Je travaillais à l’époque sur le Conan, scénarisé par Jean Manchette alias Doug Headline. Lors d’une conversation, il me parle d’une étudiante en lettre italienne. Douée, celle-ci nourrit un projet sur les vampires : Kundan. Il m’a demandé si j’étais intéressé et me l’a présentée. Son pitch de départ était très alléchant : le mythe du vampire, mais transposé aux Indes orientales, avec tout ce qui a trait à la colonisation, une touche de surnaturel dans un monde bien réel… tout ce dont je rêvais !
On vous connaît surtout pour des séries et albums typés fantasy : La pierre de folie, Korrigans, La dynastie des dragons. Est-ce que vous abordez de façon très différente une série comme celle-ci, davantage ancrée dans le monde réel ?
Effectivement, pour une histoire comme Kundan, le défi est de coller a une certaine réalité, notamment au niveau de l’architecture, l’habillement, l’ambiance d’une époque comme celle de 1910, du Roi Georges V d’Angleterre. On ne peut se permettre n’importe quoi…
Même dans le côté vampirique avec Kundan, notre protagoniste vit avec son temps, s’habille comme à cette époque. En résumé, une histoire comme Kundan, même si le fond est surnaturel, est ancrée dans une réalité, certes du siècle passé, mais malgré tout codifiée. Après discussions, j’ai storyboardé quelques pages d’essai, surtout celles dans l’ambiance londonienne et l’aventure a commencé….
Le premier opus de Kundan a plusieurs points communs avec le Dracula de Bram Stoker. Il y a déjà l’époque, l’idée d’un personnage étranger s’immisçant au cœur de l’Empire britannique (pour ne pas parler de colonisation inversée)… Était-ce une référence assumée ? Et si oui y a-t-il des implications picturales à ce niveau, notamment dans la manière de représenter le personnage central ?
Comme évoqué plus haut, Kundan interagit à une époque précisée, non pas le Londres victorien, mais géorgien. Les différences sont notables : le mobilier, l’habillement (d’ailleurs Kundan évoluant dans la société doit refléter le style de l’époque). Donc tout naturellement Kundan doit évoquer un Lord de l’époque et malgré tout le Dracula de Stoker se situe à peu près à la même époque… donc difficile de ne pas retomber dans ses traces.

→ LIGNES DE DONNÉES

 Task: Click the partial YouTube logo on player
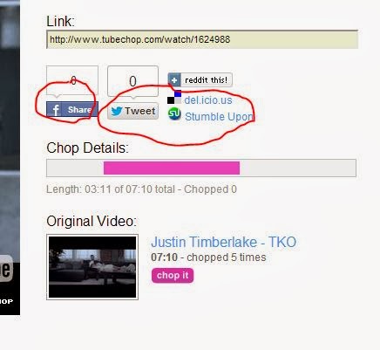click(6, 268)
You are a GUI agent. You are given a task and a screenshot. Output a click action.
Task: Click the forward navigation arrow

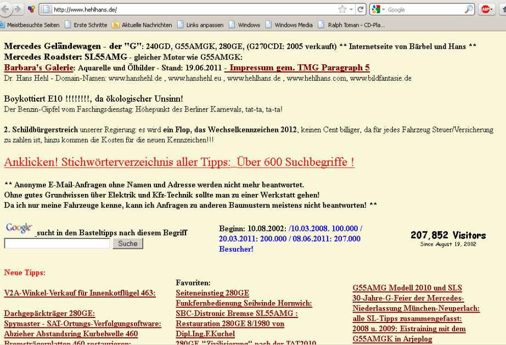click(18, 9)
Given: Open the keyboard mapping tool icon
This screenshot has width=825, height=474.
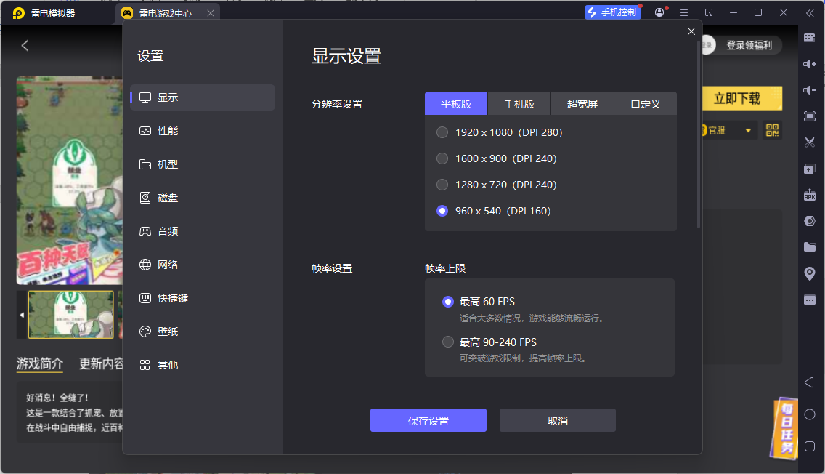Looking at the screenshot, I should point(810,37).
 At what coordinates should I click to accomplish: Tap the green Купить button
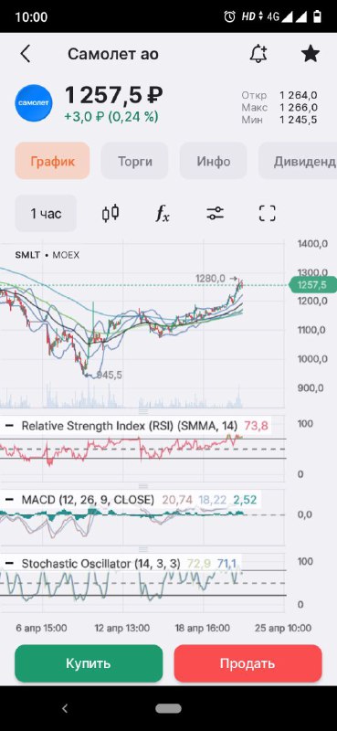(x=89, y=663)
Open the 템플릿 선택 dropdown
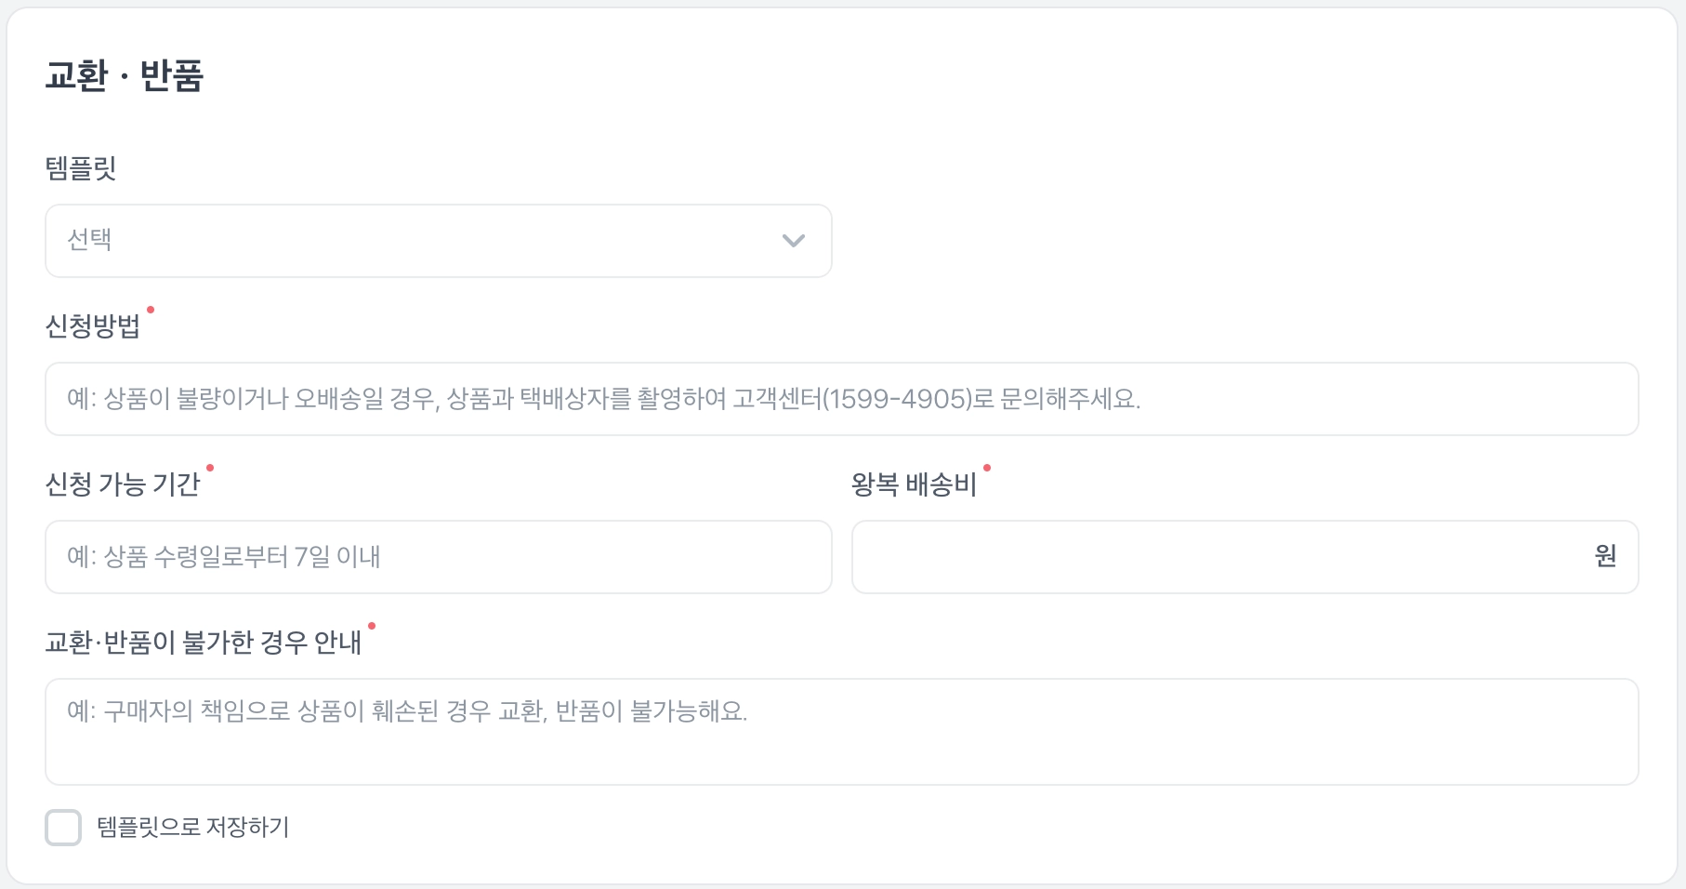This screenshot has height=889, width=1686. click(x=439, y=241)
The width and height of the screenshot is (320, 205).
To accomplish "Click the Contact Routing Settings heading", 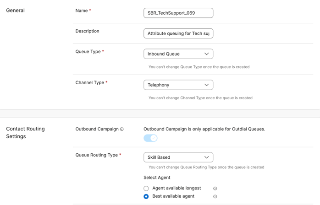I will click(25, 132).
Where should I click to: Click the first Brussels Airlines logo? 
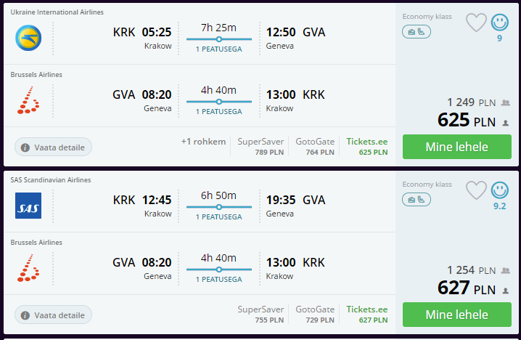coord(28,100)
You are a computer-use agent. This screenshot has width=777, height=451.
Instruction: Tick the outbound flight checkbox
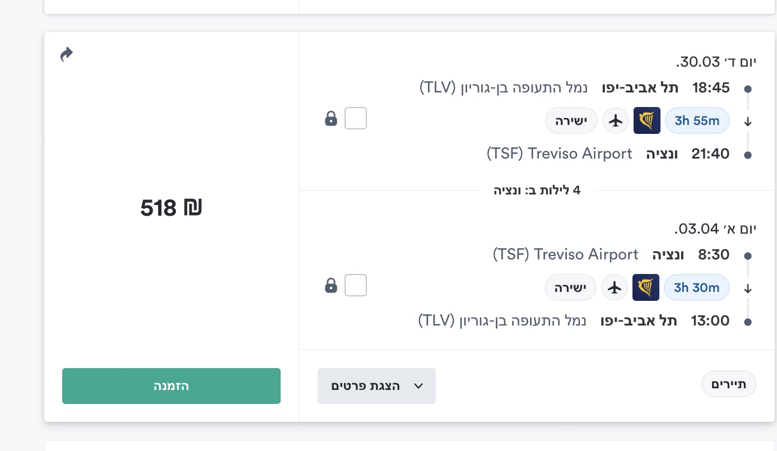point(356,119)
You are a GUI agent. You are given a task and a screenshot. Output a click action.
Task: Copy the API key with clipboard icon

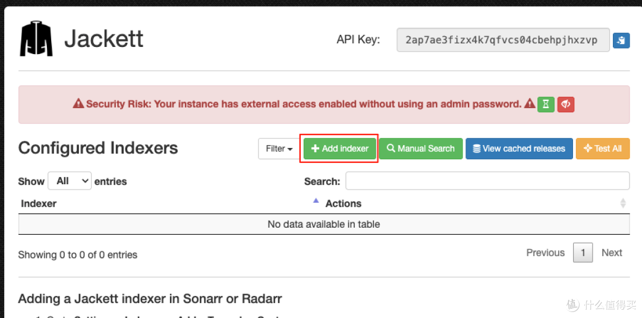pyautogui.click(x=621, y=40)
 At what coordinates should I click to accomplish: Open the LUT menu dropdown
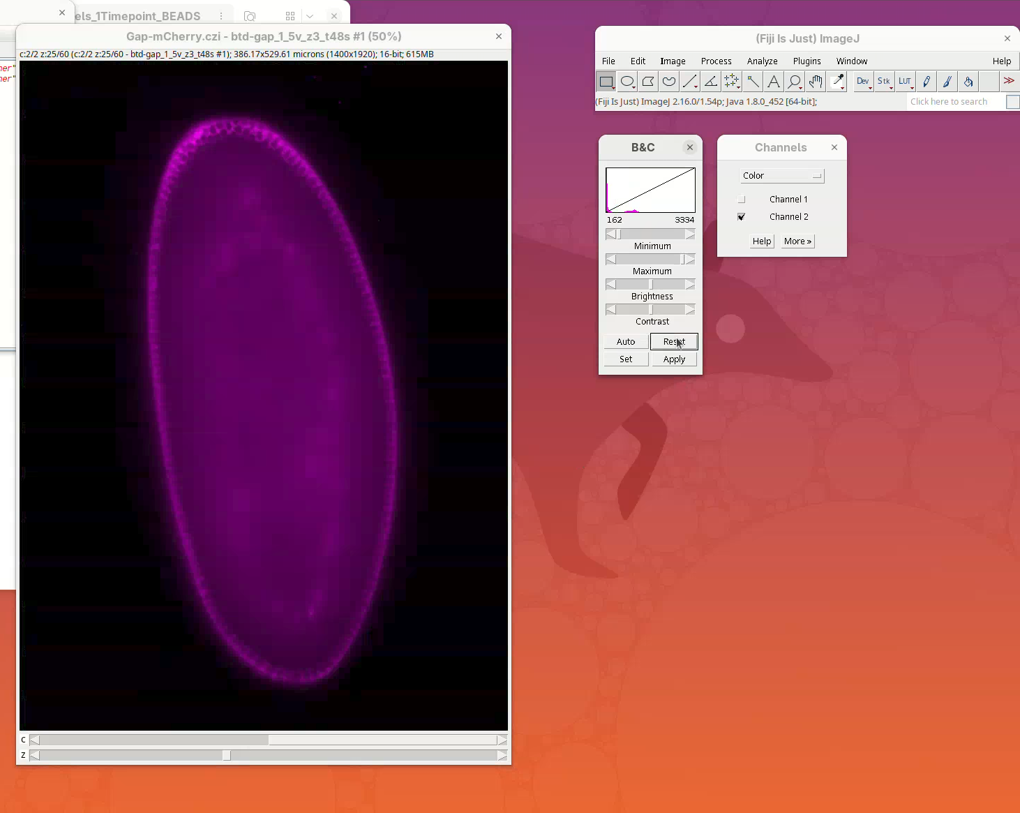click(905, 82)
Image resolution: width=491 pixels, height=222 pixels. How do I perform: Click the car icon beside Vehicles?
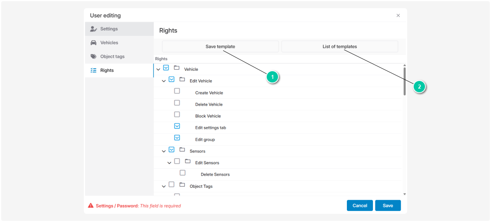point(94,43)
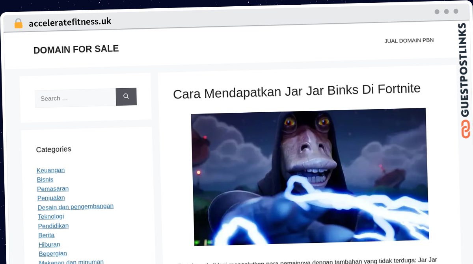This screenshot has width=473, height=264.
Task: Go to the Berita category
Action: pyautogui.click(x=46, y=235)
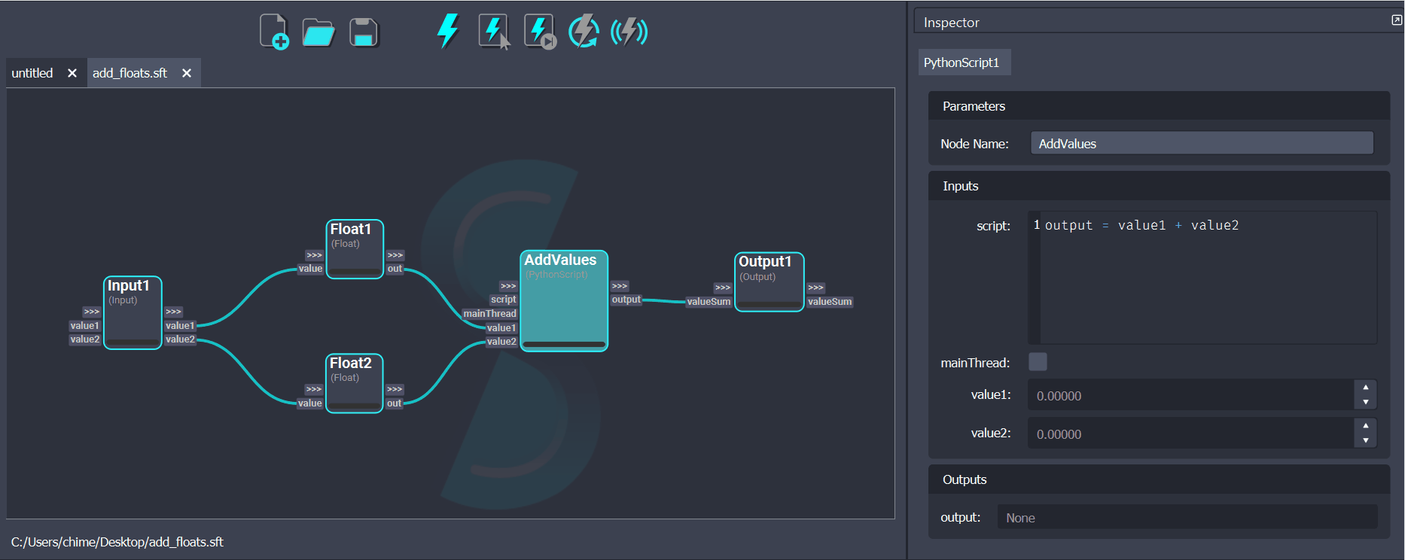Decrease value1 with the down arrow
The image size is (1405, 560).
[x=1365, y=402]
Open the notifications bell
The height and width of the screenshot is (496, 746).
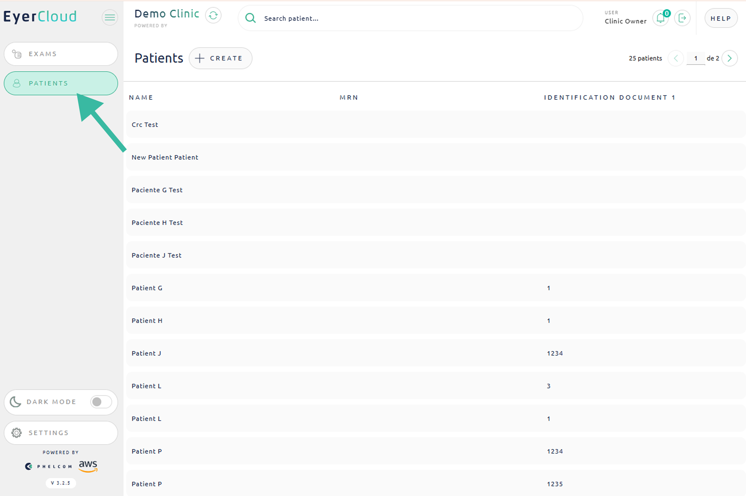coord(660,18)
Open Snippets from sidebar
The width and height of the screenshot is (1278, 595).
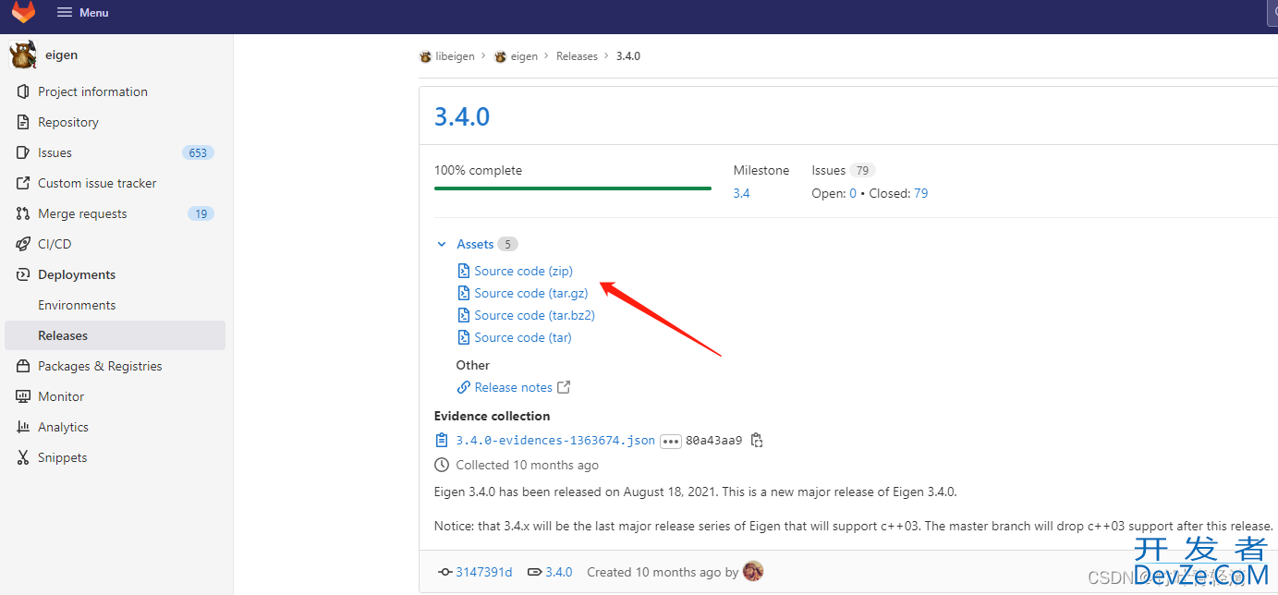62,457
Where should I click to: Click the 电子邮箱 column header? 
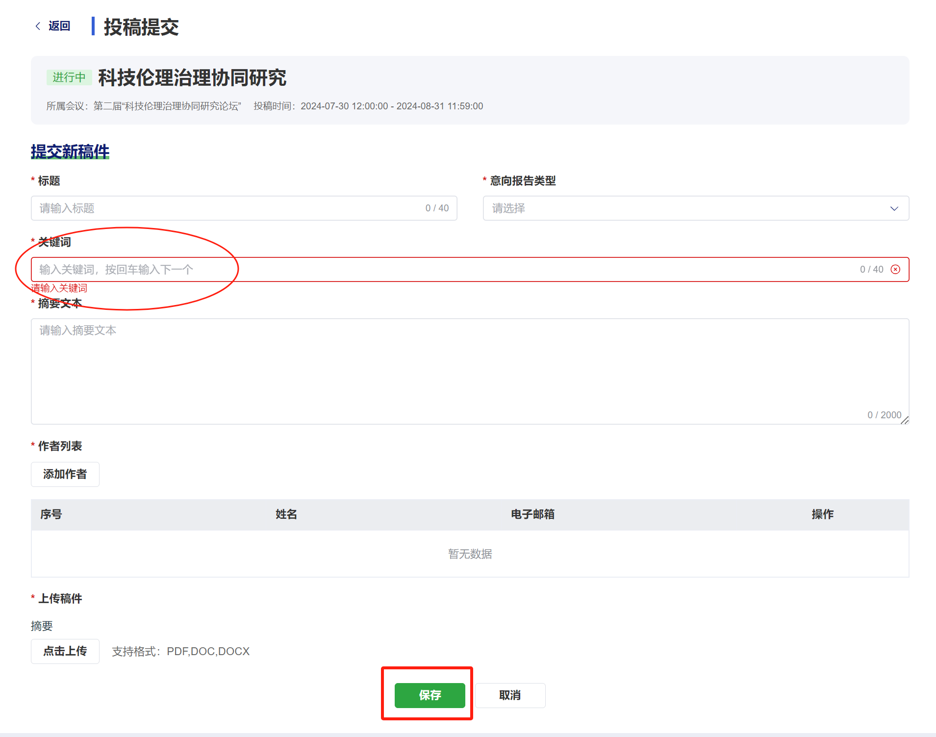coord(532,514)
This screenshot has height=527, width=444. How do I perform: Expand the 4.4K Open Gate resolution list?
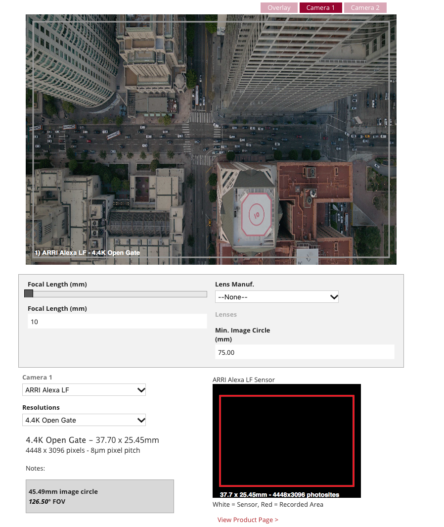[140, 420]
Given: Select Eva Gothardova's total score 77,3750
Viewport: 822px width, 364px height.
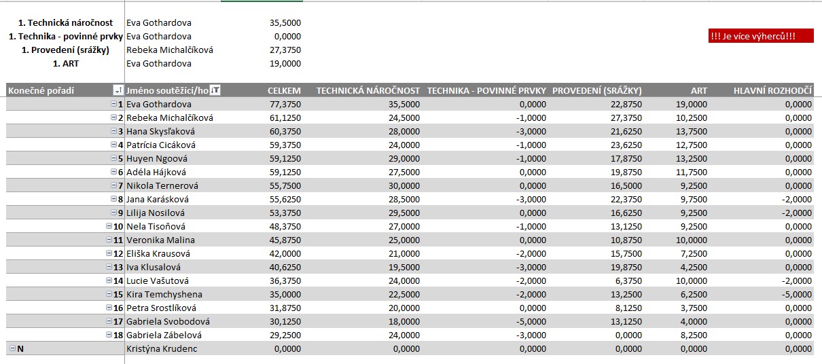Looking at the screenshot, I should pos(285,104).

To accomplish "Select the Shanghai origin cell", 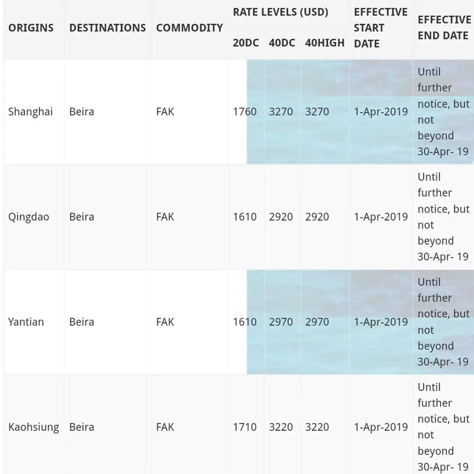I will coord(30,112).
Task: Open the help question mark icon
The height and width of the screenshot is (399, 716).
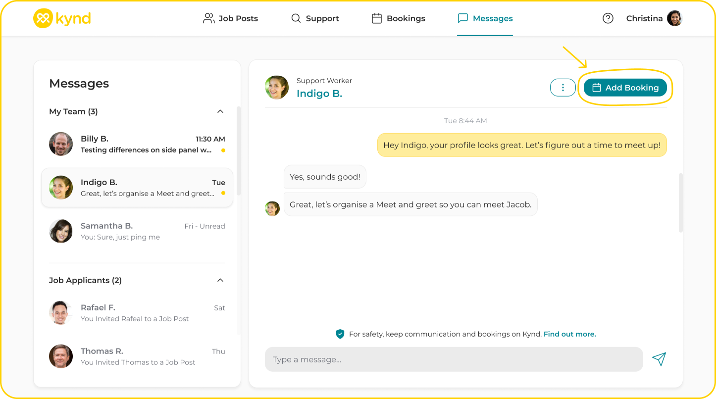Action: [x=608, y=18]
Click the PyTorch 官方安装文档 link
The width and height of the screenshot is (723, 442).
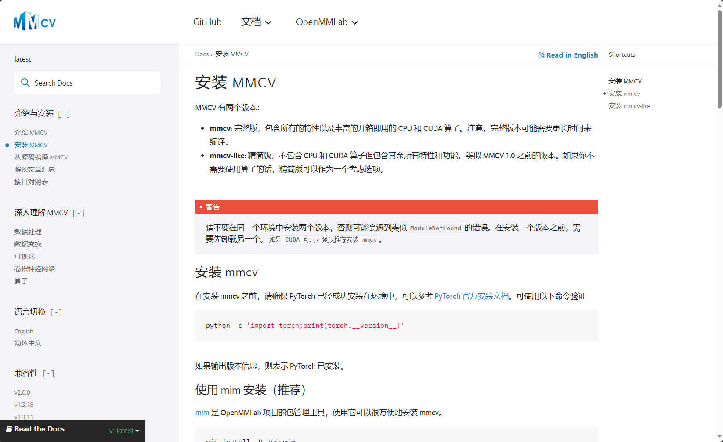point(471,296)
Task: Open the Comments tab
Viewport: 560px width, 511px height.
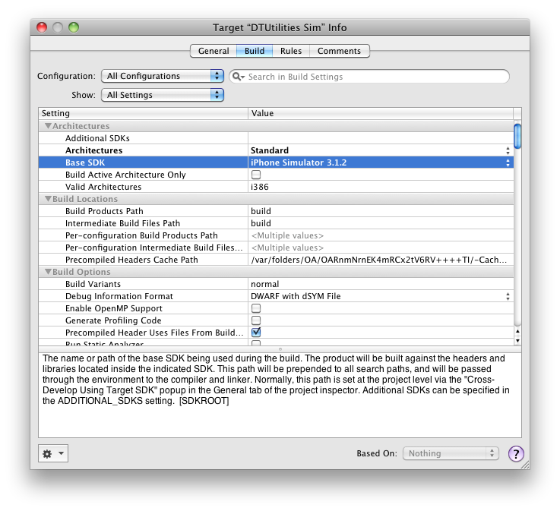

→ TÂCHES DEMANDÉES
**1.** Extrayez de l'entretien sur Kundan le passage qui débute aux mots « On vous connaît » et se termine après les mots « l’aventure a commencé…. ».
**2.** D'après l'entretien sur Kundan, à quelle époque se déroule cette histoire ?
**3.** Poursuivez l'entretien sur Kundan à la suite de sa dernière phrase.

→ CORRIGÉ DES EXERCICES
**1.**
On vous connaît surtout pour des séries et albums typés fantasy : La pierre de folie, Korrigans, La dynastie des dragons. Est-ce que vous abordez de façon très différente une série comme celle-ci, davantage ancrée dans le monde réel ?
Effectivement, pour une histoire comme Kundan, le défi est de coller a une certaine réalité, notamment au niveau de l’architecture, l’habillement, l’ambiance d’une époque comme celle de 1910, du Roi Georges V d’Angleterre. On ne peut se permettre n’importe quoi…
Même dans le côté vampirique avec Kundan, notre protagoniste vit avec son temps, s’habille comme à cette époque. En résumé, une histoire comme Kundan, même si le fond est surnaturel, est ancrée dans une réalité, certes du siècle passé, mais malgré tout codifiée. Après discussions, j’ai storyboardé quelques pages d’essai, surtout celles dans l’ambiance londonienne et l’aventure a commencé….

**2.** En 1910, à l'époque du roi Georges V d'Angleterre.

**3.**
Il y a une opposition visuelle manifeste entre Londres et l’Inde, particulièrement appuyée par les couleurs. C’était un choix évident ?
Pour la charte graphique opposition Londres/Inde, c’était le parti pris décidé dès le départ : un Londres lugubre, gris et beigne de smog (c’est le cliché à la Jack l’Éventreur, mais il est tellement évocateur et surtout il s’agit de l’une de mes ambiances favorites !) et l’Inde, qui évoque a tous l’exotisme, la luxuriance… il fallait donc que la transition soit remarquée par le choix des couleurs et des tonalités chaudes, voire suffocantes.
Comment avez-vous travaillé avec Luana Vergari, pour passer du scénario à la planche dessinée ? S’agit-il d’un travail collaboratif ou y a-t-il déjà un storyboard de son côté ?
Avec Luana, on fonctionne comme ça : elle me parle de la séquence qu’elle va écrire, m’envoie un synopsis, une intention plus ou moins précise de ce qui se passera dans la ou les scènes, cela me permet de réfléchir en amont et de m’imprégner des ambiances. Puis je reçois un scénario, décrivant la scène, ce qui s’y passe et les protagonistes avec les dialogues. En général, Luana me laisse m’occuper de la mise en scène, des plans et cadrages sauf lorsqu’elle a une idée précise de la scène.
J’établis un storyboard « patate » comme on aime à l’appeler entre nous, c’est un storyboard simple avec juste des ronds en guise de personnages. Cela nous permet, déjà à ce stade, de nous faire une idée de ce que rendra la page au final. Après échange, je réalise un storyboard plus détaillé cette fois, j’y dessine clairement les personnages, parfois les décors et même certaines fois l’ambiance. Par exemple une scène de nuit ne rendra pas pareil qu’en plein jour, etc.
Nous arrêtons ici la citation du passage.